Mi amiga Kaulab, de la cual ya he platicado en entradas anteriores, me invitó a su provincia otra vez para vivir la fecha especial desde una perspectiva mucho más cercana y real. El viernes por la mañana llegué a su casa donde tuve la sorpresa de encontrarme con toda su familia cocinando para las ofrendas del día siguiente. La comida consistía en una especie de "tamales" camboyanos, los cuales están hechos por arroz, soya y puerco (salados) y plátano y coco (dulces). Aunque el sabor es totalmente diferente, el concepto me trajo muchos recuerdos de casa, al igual que la celebración en sí, ya que consiste en llevar comida y dinero como señales de ofrenda a las Pagodas para los familiares que ya han fallecido. Así, los monjes pueden tomar parte de lo ofrecido y darlo a los antepasados que cuidan desde el otro mundo a las familias enteras que rezan por ellos para que se alimenten de ello.
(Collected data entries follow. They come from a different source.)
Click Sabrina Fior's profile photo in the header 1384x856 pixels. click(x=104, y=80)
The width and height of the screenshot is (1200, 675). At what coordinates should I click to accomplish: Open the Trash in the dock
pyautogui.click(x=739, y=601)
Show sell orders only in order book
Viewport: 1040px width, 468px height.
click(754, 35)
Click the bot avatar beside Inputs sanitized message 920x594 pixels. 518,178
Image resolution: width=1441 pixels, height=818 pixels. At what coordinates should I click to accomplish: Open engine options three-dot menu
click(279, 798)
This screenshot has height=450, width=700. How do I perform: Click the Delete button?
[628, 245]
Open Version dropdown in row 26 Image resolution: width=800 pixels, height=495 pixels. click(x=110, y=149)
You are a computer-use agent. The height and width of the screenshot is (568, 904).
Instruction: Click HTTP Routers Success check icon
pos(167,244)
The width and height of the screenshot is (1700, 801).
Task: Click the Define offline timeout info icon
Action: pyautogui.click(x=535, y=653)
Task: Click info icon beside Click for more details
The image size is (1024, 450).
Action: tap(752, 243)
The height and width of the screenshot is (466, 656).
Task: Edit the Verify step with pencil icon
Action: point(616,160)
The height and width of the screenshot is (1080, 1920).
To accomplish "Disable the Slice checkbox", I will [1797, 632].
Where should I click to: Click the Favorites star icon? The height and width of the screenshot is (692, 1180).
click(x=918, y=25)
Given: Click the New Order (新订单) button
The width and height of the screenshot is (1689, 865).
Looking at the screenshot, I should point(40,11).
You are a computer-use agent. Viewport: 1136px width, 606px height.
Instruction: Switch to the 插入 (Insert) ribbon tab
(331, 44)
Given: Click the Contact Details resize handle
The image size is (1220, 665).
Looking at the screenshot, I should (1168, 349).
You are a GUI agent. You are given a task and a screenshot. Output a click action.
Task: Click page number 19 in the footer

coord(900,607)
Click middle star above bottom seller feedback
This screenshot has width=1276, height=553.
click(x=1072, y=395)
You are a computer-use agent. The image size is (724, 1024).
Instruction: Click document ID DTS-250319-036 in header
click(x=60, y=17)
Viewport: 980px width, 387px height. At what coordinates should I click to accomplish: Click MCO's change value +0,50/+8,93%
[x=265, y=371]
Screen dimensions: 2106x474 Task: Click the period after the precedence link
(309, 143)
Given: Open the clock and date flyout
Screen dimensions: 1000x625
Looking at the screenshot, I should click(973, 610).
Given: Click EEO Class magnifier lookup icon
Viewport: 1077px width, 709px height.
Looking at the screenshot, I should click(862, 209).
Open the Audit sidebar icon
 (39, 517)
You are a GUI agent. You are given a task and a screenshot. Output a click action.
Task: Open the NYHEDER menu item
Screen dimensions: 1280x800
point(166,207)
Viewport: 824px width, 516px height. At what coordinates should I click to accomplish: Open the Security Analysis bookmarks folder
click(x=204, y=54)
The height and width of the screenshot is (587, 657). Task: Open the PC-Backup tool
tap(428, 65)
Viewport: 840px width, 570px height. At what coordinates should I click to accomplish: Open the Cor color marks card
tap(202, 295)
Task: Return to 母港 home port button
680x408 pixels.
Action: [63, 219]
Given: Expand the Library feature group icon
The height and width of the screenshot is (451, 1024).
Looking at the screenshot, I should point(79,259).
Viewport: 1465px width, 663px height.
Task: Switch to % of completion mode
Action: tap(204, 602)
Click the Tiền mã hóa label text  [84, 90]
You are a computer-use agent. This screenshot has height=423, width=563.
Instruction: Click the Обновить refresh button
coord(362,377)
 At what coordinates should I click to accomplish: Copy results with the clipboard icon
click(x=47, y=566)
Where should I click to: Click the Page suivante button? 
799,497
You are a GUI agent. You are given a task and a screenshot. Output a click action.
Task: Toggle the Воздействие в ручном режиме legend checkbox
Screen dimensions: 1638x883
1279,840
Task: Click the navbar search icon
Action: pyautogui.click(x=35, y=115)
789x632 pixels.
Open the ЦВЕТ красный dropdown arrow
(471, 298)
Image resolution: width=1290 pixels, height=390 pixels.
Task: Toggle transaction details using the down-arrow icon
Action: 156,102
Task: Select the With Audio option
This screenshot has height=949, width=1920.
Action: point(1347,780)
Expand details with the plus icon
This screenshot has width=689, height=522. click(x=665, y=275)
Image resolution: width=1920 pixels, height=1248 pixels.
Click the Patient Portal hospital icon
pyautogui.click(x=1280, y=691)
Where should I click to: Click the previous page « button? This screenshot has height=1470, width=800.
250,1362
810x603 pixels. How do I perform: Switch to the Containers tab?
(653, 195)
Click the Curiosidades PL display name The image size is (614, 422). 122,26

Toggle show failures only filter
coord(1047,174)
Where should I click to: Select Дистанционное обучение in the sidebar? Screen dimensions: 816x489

La celebración comienza con la recolección de ofrendas, todos los khmeres (habitantes camboyanos) se forman en una línea y van ofreciendo a cada uno de los monjes sus limosnas, las cuales son depositadas en el "barco sagrado" el cual los guiará en su muerte a la felicidad eterna; y comida la cual será bendecida y ofrecida por los monjes para las bendiciones de los ancestros de cada familia.



Kaulab me prestó un traje típico Khmer para la celebración, el cual consiste en una falda larga de seda, una blusa de encaje y una pashmina que va en diagonal en el pecho. Todo el ritual es una gran experiencia. Aunque no es la misma religión que comparto, es increíble ver tantas personas devotas a las ideas y la espiritualidad que el Budismo ofrece. Fue un gran honor para mí vivir y compartir uno de los eventos más importantes para la familia de Kaulab, sin duda una experiencia que jamás voy a olvidar y que me deja mucho que pensar...
¿Cómo países tan distintos pueden tener creencias tan similares?